- Opening Delimiter -
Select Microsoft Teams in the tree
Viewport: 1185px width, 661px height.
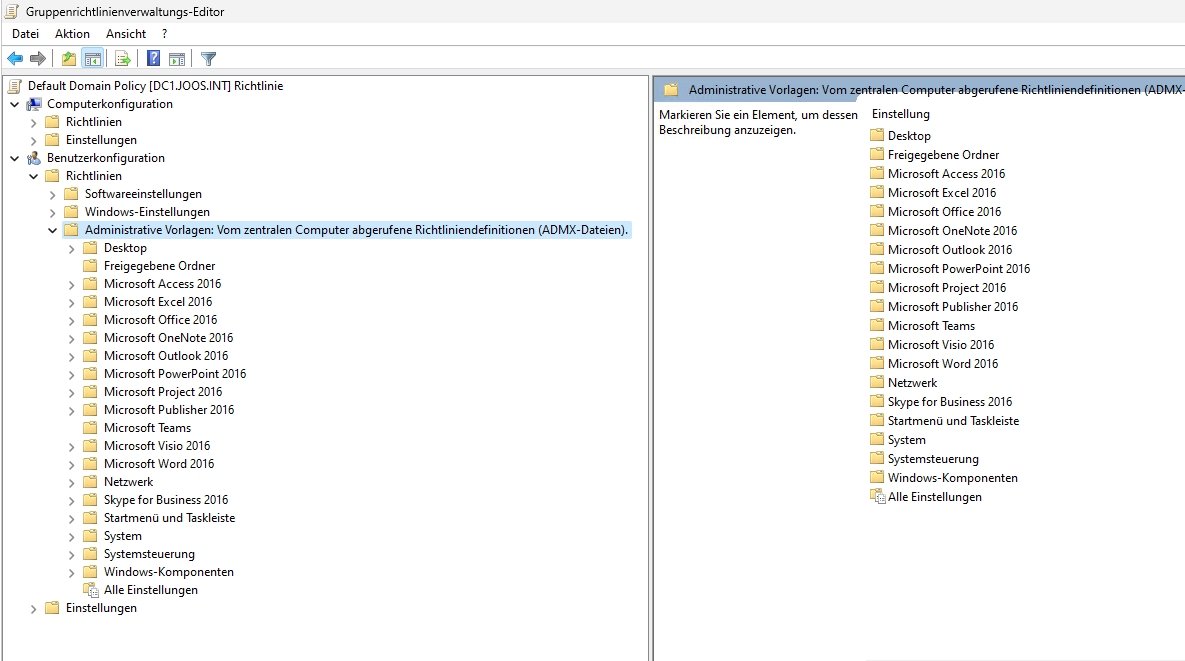147,428
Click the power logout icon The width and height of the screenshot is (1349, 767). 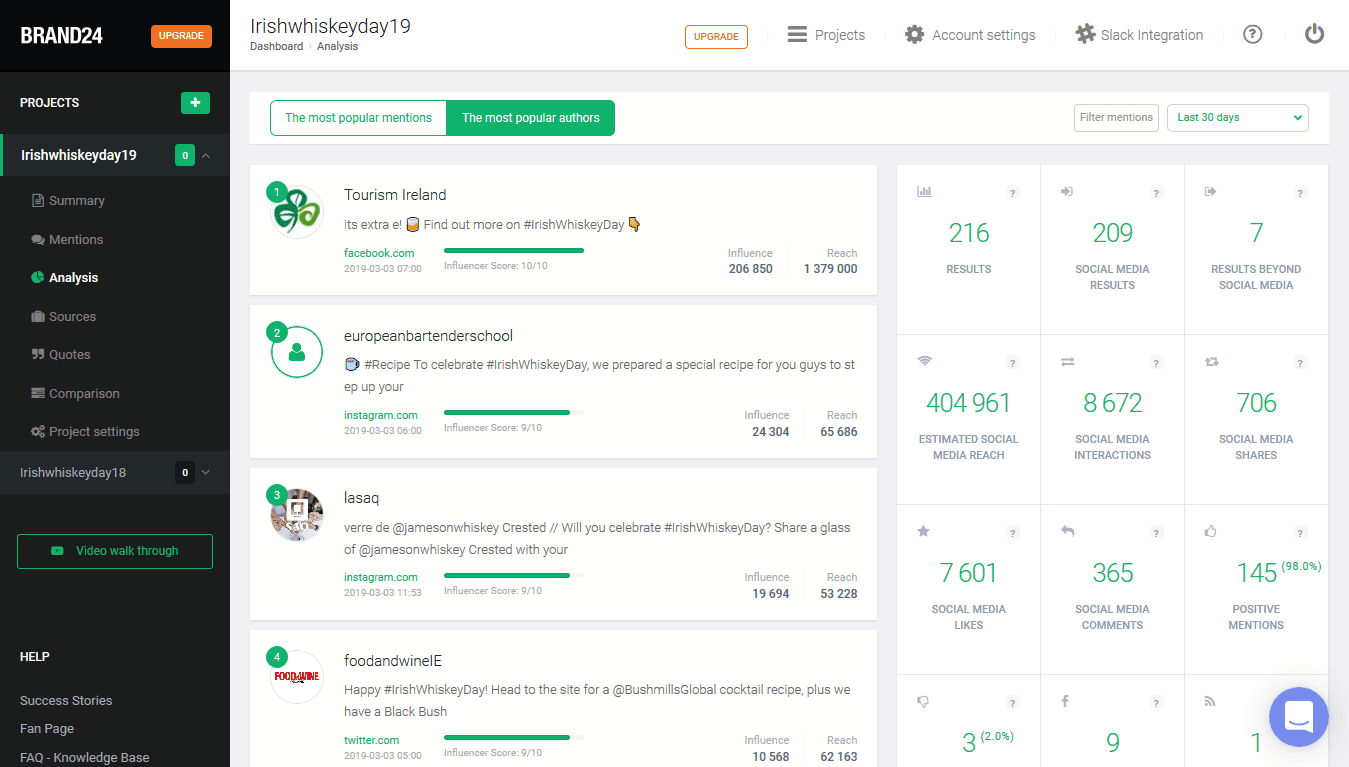point(1314,35)
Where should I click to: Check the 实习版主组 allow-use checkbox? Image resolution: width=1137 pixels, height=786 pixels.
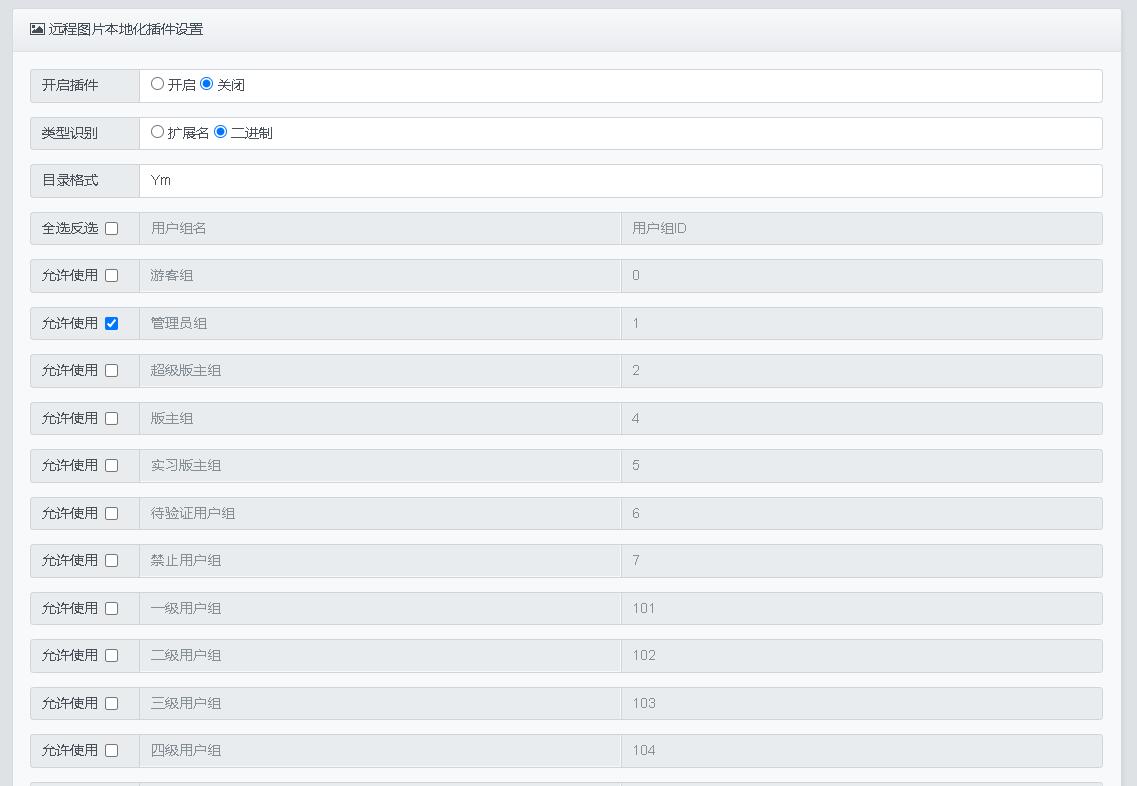click(x=112, y=466)
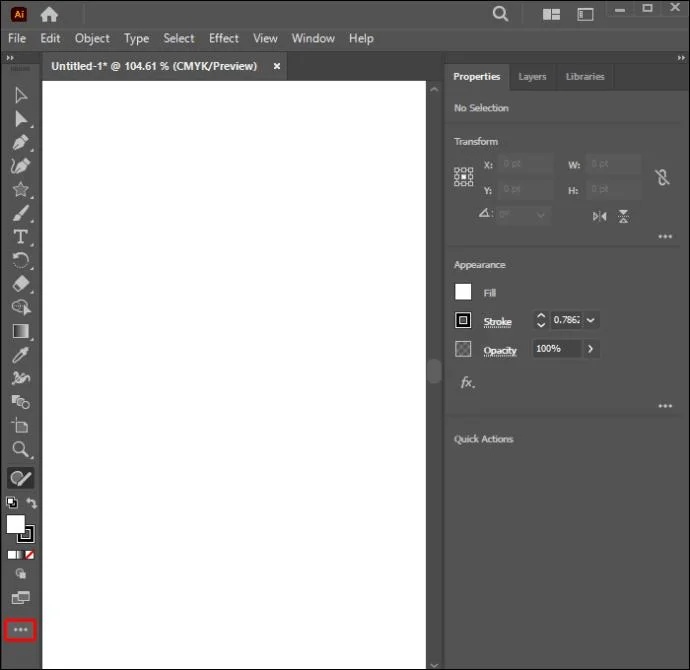
Task: Open the Edit Toolbar three-dots button
Action: coord(20,630)
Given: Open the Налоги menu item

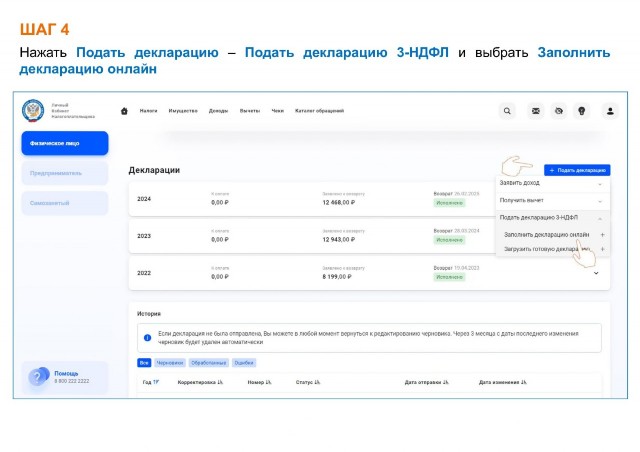Looking at the screenshot, I should pos(148,111).
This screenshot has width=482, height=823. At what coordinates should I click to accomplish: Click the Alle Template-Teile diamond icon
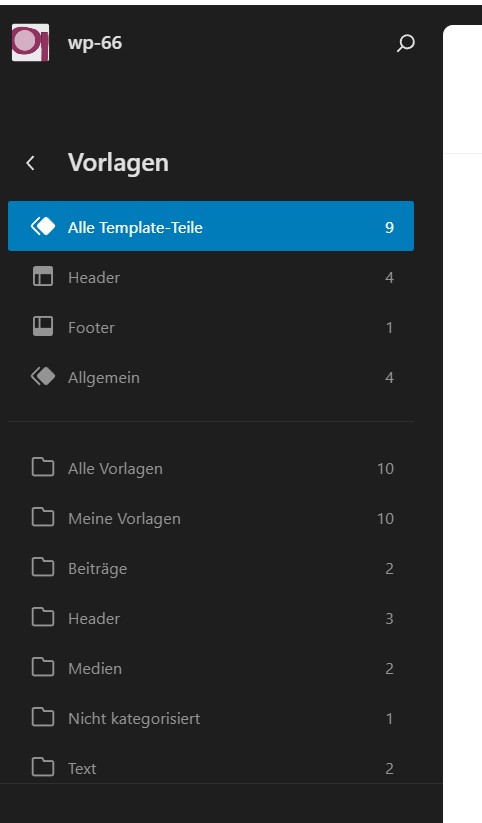pos(43,226)
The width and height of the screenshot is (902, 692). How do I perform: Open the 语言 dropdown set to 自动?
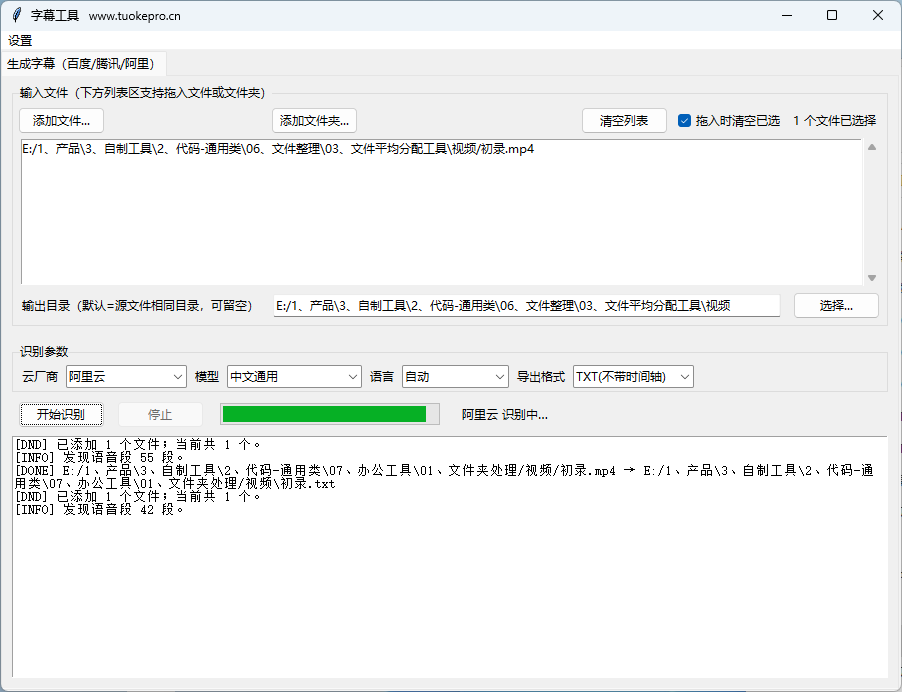pyautogui.click(x=455, y=377)
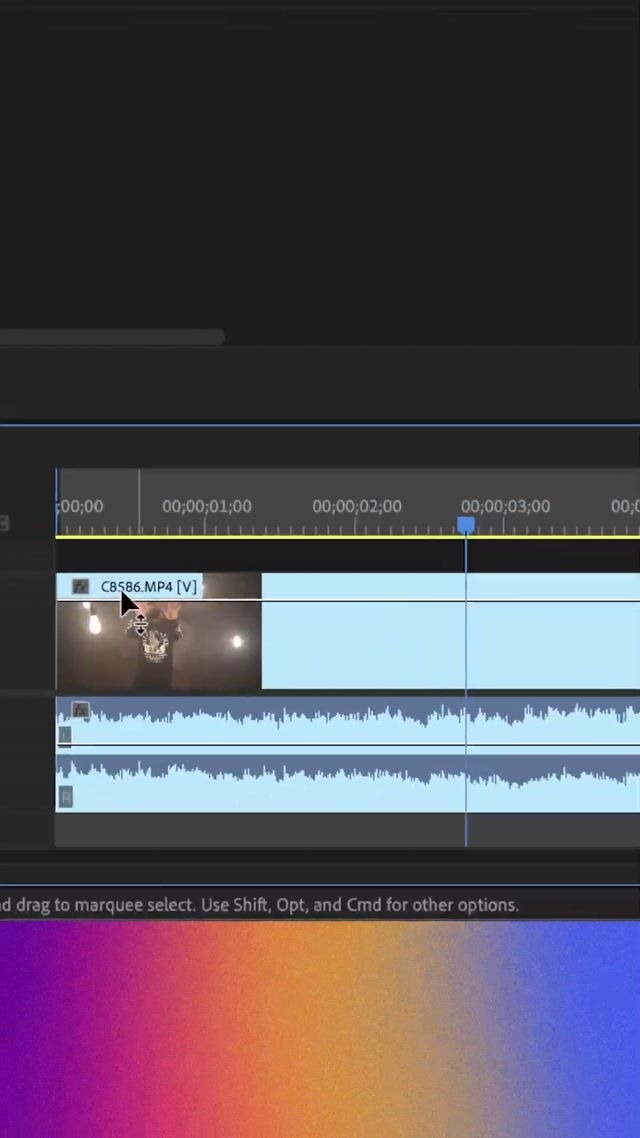Click the blue playhead handle on the ruler
640x1138 pixels.
[x=466, y=525]
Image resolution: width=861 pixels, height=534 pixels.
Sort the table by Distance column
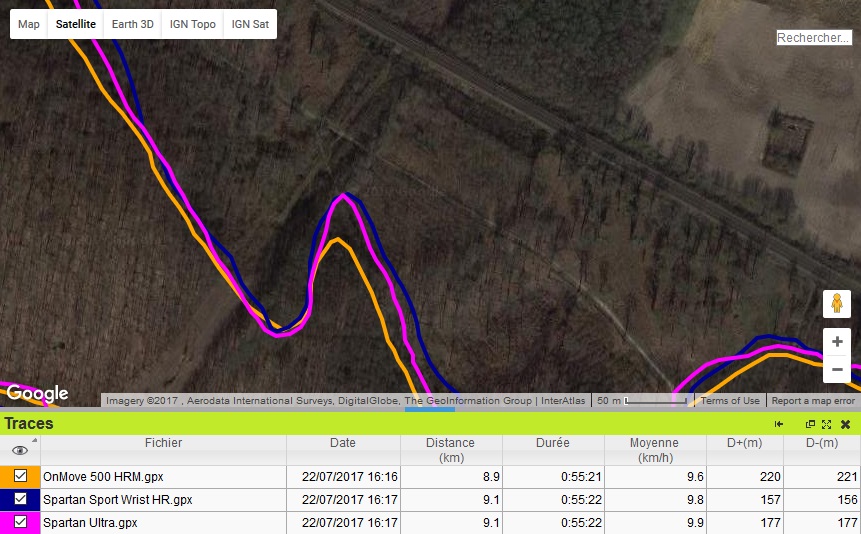tap(450, 449)
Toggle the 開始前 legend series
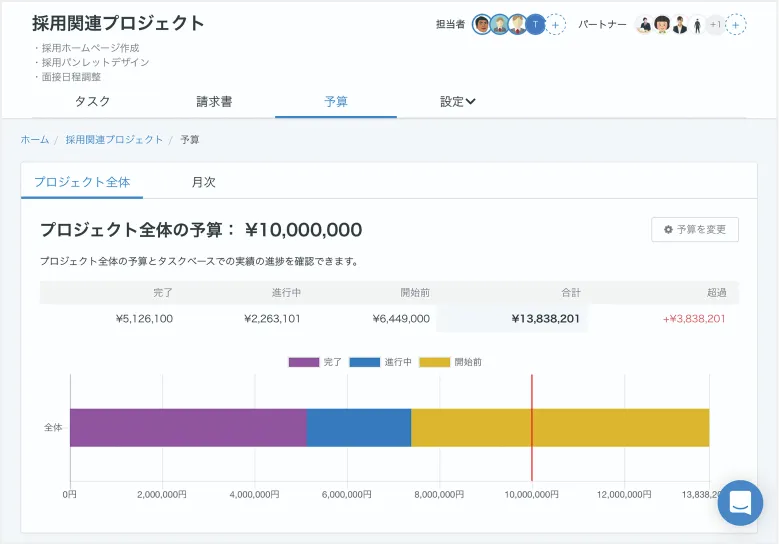 (x=451, y=362)
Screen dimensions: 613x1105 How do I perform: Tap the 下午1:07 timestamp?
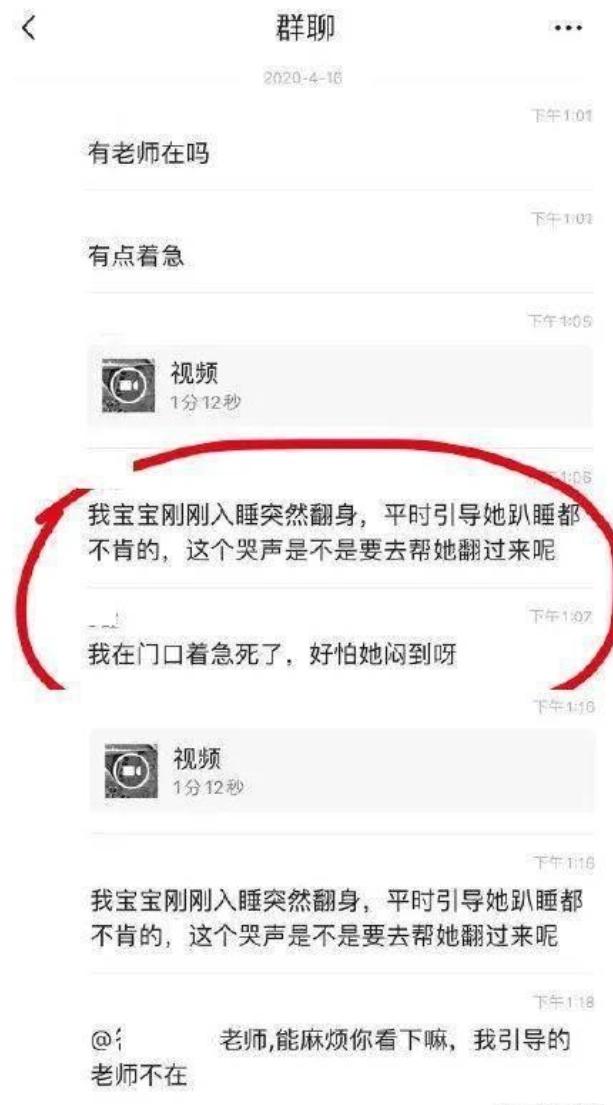pos(562,617)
- Closing Delimiter -
> [Exercise description]
All lines from the one holding "Sort the table by Distance column" to the end of the listing above need to be duplicated exactly. None of the pictures should be included.

> [Solution to the problem]
Sort the table by Distance column
tap(450, 449)
Toggle the 開始前 legend series
 (x=451, y=362)
Screen dimensions: 613x1105 How do I perform: Tap the 下午1:07 timestamp?
pos(562,617)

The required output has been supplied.